STUDY TEXT —
- Other names: ML
- Mucolipidosis has an autosomal recessive pattern of inheritance
- Specialty: Endocrinology

= Mucolipidosis =

Inherited metabolic disorder

Mucolipidosis is a group of inherited metabolic disorders that affect the body's ability to carry out the normal turnover of various materials within cells.

When originally named, the mucolipidoses derived their name from the similarity in presentation to both mucopolysaccharidoses and sphingolipidoses. A biochemical understanding of these conditions has changed how they are classified. Four conditions (types I, II, III, and IV) were historically labeled as mucolipidoses. However, type I (sialidosis) is now classified as a glycoproteinosis, and type IV (Mucolipidosis type IV) is now classified as a gangliosidosis.

==ML II and III==

The other two types are closely related.

Mucolipidosis types II and III (ML II and ML III) result from a deficiency of the enzyme N-acetylglucosamine-1-phosphotransferase, which phosphorylates target carbohydrate residues on N-linked glycoproteins. Without this phosphorylation, the glycoproteins are not destined for lysosomes, and they escape outside the cell.

== Genetics ==

The mucolipidoses are inherited in an autosomal recessive manner, that is, they occur only when a child inherits two copies of the defective gene, one from each parent. When both parents carry a defective gene, each of their children faces a one in four chance of developing one of the MLs. At the same time, each child also faces a one in two chance of inheriting only one copy of the defective gene. People who have only one defective gene are known as carriers. These individuals do not develop the disease but they can pass the defective gene on to their children. Because the defective genes involved in certain forms of ML are known, tests can identify people who are carriers in some instances.

GIVEN MATERIAL —
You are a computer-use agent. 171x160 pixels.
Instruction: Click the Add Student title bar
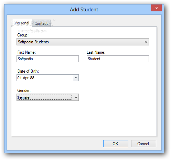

ASSIGNED TASK — Print the full mucolipidosis text word for word, from start to end. Rely only on the text about mucolipidosis and disregard the material.

PROBLEM SOLUTION —
- Other names: ML
- Mucolipidosis has an autosomal recessive pattern of inheritance
- Specialty: Endocrinology

= Mucolipidosis =

Inherited metabolic disorder

Mucolipidosis is a group of inherited metabolic disorders that affect the body's ability to carry out the normal turnover of various materials within cells.

When originally named, the mucolipidoses derived their name from the similarity in presentation to both mucopolysaccharidoses and sphingolipidoses. A biochemical understanding of these conditions has changed how they are classified. Four conditions (types I, II, III, and IV) were historically labeled as mucolipidoses. However, type I (sialidosis) is now classified as a glycoproteinosis, and type IV (Mucolipidosis type IV) is now classified as a gangliosidosis.

==ML II and III==

The other two types are closely related.

Mucolipidosis types II and III (ML II and ML III) result from a deficiency of the enzyme N-acetylglucosamine-1-phosphotransferase, which phosphorylates target carbohydrate residues on N-linked glycoproteins. Without this phosphorylation, the glycoproteins are not destined for lysosomes, and they escape outside the cell.

== Genetics ==

The mucolipidoses are inherited in an autosomal recessive manner, that is, they occur only when a child inherits two copies of the defective gene, one from each parent. When both parents carry a defective gene, each of their children faces a one in four chance of developing one of the MLs. At the same time, each child also faces a one in two chance of inheriting only one copy of the defective gene. People who have only one defective gene are known as carriers. These individuals do not develop the disease but they can pass the defective gene on to their children. Because the defective genes involved in certain forms of ML are known, tests can identify people who are carriers in some instances.